PROBLEM TO SOLVE:
Could you print exactly the lines of the listing below, starting at the line that has "The height and" and ending at the line that has "Where should I", and only those lines?

---------- RECORDS FOR PROCESSING

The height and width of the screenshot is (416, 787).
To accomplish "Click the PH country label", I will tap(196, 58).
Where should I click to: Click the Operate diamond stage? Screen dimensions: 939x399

--------------------
---------- RECORDS FOR PROCESSING

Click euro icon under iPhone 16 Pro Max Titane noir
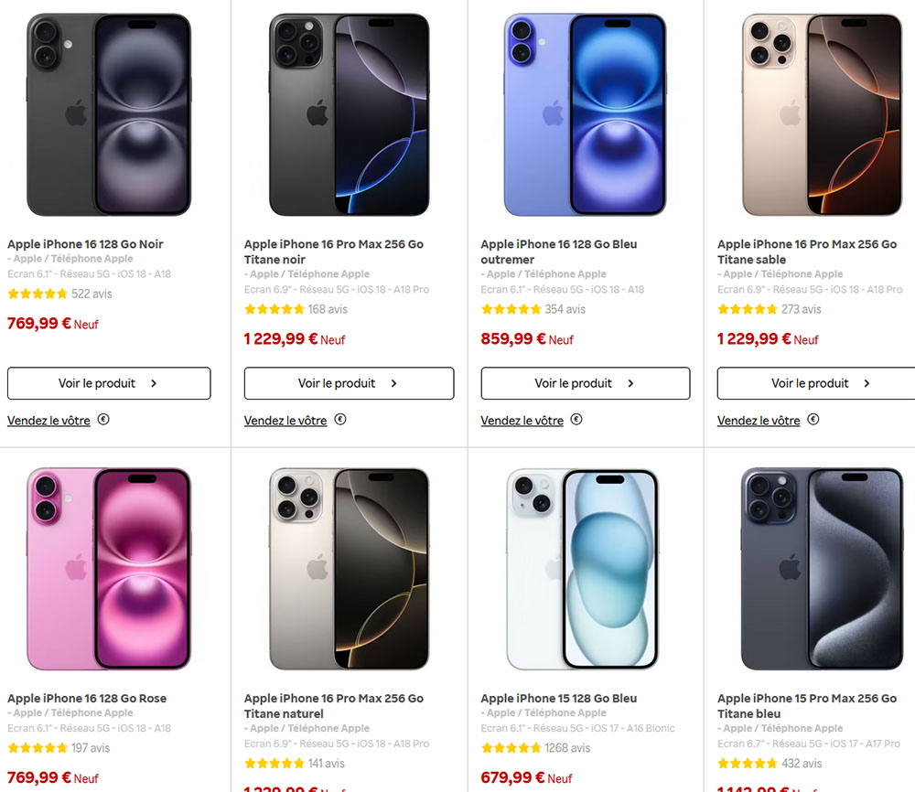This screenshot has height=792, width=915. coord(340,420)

--------------------

WRITTEN SOLUTION:
The height and width of the screenshot is (416, 787).
To accomplish "Click the PH country label", I will tap(196, 58).
Where should I click to: Click the Operate diamond stage? Screen dimensions: 939x399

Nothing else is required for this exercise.